**Tarefa 1**
Passe para o inglês esta frase do texto sobre design de som no cinema: "Era o sonho de Walter Murch e de outros nos dias criativos da American Zoetrope que o som seria levado tão a sério quanto a imagem."
**Tarefa 2**
Retome o texto sobre design de som no cinema logo após a última frase apresentada.

**Texto fornecido**
++++++++++++++++++++
Mas o som, se for bom, também tem vida própria, além dessas funções utilitárias. E sua habilidade de ser bom e útil para a história, além de poderoso, bonito e vivo serão determinados pelo estado do oceano em que ele navega, o filme. Suas tentativas de colar um som em uma estrutura pré-determinadas resultarão quase sempre em situações abaixo de suas expectativas. Mas se você encorajar os sons de seus personagens, coisas e locais em seu filme a informar suas decisões à todas as equipes, então o seu filme pode amadurecer para ter um voz além de tudo o que você pode imaginar.
Então, o que um designer de som faz?
Era o sonho de Walter Murch e de outros nos dias criativos da American Zoetrope que o som seria levado tão a sério quanto a imagem. Eles imaginaram que ao menos alguns filmes poderiam usar a orientação de alguém bem estudado na arte do som em histórias não apenas para criar sons mas também para coordenar o uso dos sons no filme. Essa pessoa, eles imaginaram, pensariam junto com o diretor e o roteirista na pré-produção para integrar o som em história na página. Durante as filmagens essa pessoa se certificaria que as gravações e dublagens do som no set receberiam a devida importância que merece, e não seriam tratadas com baixa prioridade, o que sempre é a tentação no calor das tentativas diárias de tomadas. Na pós produção, essa pessoas continuaria a fabricação e coleção de sons iniciadas na pré-produção, e trabalharia com outros profissionais de som (compositores, editores, mixadores), além do Diretor e do Editor para dar a trilha sonora do filme um sentido coerente e bem coordenado.
++++++++++++++++++++
**Entradas extraídas**
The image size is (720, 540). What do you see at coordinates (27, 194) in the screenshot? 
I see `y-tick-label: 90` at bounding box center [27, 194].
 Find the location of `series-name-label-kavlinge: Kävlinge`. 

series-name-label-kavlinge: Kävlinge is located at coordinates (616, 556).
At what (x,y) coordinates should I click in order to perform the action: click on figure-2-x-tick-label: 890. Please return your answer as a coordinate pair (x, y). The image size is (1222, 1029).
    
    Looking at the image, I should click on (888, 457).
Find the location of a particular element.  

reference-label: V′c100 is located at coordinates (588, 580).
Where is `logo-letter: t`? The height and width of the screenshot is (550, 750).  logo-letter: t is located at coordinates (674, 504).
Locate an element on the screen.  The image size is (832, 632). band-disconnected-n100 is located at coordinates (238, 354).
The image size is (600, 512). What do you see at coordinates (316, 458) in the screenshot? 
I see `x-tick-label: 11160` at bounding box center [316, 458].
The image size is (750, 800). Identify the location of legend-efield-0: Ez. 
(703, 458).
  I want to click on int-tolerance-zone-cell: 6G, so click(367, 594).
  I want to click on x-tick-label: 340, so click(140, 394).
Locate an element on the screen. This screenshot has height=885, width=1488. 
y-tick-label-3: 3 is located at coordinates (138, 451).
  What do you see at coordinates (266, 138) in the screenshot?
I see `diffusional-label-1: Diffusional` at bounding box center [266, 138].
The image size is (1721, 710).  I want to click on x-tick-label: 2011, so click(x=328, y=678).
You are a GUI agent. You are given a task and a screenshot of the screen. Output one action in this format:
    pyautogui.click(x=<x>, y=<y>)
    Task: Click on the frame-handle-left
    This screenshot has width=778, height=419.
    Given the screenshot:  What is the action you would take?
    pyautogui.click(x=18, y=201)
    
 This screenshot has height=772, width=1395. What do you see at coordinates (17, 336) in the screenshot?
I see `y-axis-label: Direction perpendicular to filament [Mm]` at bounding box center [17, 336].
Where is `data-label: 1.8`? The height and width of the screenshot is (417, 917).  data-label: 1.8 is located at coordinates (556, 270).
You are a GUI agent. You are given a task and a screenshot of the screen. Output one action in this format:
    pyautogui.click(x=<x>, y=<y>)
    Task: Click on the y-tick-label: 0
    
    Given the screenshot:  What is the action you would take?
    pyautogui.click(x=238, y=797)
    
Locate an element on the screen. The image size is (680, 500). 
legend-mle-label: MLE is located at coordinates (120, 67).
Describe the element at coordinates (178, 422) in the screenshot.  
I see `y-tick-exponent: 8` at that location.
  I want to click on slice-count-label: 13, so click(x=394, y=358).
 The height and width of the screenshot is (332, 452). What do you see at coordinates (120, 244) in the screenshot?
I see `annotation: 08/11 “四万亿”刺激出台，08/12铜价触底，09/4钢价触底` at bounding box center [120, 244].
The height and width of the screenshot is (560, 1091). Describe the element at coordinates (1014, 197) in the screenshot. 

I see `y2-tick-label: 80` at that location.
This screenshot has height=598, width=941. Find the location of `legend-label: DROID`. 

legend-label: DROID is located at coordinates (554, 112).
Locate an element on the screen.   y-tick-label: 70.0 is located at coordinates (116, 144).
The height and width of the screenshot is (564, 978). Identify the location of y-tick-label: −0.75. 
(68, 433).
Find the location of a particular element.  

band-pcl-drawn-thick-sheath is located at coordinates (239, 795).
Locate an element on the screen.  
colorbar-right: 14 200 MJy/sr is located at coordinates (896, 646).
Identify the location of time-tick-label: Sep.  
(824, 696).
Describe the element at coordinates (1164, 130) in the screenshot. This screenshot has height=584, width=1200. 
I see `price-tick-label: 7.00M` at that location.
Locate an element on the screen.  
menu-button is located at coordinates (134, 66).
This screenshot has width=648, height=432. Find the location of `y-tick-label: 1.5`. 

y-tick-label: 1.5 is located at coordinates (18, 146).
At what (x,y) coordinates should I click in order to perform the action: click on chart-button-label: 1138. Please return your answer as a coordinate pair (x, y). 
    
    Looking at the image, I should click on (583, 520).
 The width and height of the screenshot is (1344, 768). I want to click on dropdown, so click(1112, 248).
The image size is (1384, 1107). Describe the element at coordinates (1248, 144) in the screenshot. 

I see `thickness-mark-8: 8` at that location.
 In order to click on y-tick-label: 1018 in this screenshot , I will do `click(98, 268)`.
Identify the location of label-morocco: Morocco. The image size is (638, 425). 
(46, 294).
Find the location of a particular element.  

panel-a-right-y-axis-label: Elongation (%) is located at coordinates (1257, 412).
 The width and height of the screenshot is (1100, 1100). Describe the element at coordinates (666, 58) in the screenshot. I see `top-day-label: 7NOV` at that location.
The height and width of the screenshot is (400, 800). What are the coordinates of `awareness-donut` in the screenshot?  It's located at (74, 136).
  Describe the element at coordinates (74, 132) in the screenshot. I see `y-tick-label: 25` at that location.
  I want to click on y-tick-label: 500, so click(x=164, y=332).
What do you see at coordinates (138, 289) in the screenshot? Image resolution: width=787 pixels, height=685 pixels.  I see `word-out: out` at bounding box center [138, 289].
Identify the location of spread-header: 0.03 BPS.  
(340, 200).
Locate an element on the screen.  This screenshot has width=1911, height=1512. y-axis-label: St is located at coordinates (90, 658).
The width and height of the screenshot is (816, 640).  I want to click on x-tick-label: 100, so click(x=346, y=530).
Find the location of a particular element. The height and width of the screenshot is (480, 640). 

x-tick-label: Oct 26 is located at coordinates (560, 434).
++++++++++++++++++++
**Resposta 1**
It was the dream of Walter Murch and others in the creative days of American Zoetrope that sound would be taken as seriously as the image.

**Resposta 2**
Esse sonho tem sido difícil de se concretizar, e de fato tem feito pouco progresso desde meados dos anos 70. O termo designer de som acabou sendo associado simplesmente com o uso de equipamento especializado em criar efeitos especiais de som. Em “THX-1138” e “The Conversation”, Walter Murch foi o designer de som no senso completo da palavra. O fato que ele também era o Editor de Imagens em “The Conversation” e “Apocalypse Now” colocou ele em um posição de moldar esses filmes de formas que permitiram que ele usasse o som de uma forma orgânica e poderosa. Nenhum outro designer de som em outros filmes americanos tiveram essa oportunidade.
Assim, o sonho de dar ao som importância igual a dada a imagem está deferido. Algum dia a indústria pode apreciar e fomentar o modelo estabelecido por Murch. Até lá, se você editar um diálogo, escrever um roteiro, gravar uma música, criar um efeito de foley, editar o filme ou alguma das centenas de tarefas em uma produção de filme, enfim, seja alguém que molde, edite ou mesmo considere o som ao tomar decisões criativas em qualquer que seja sua equipe, projete o som para o filme, e projete o filme para o som.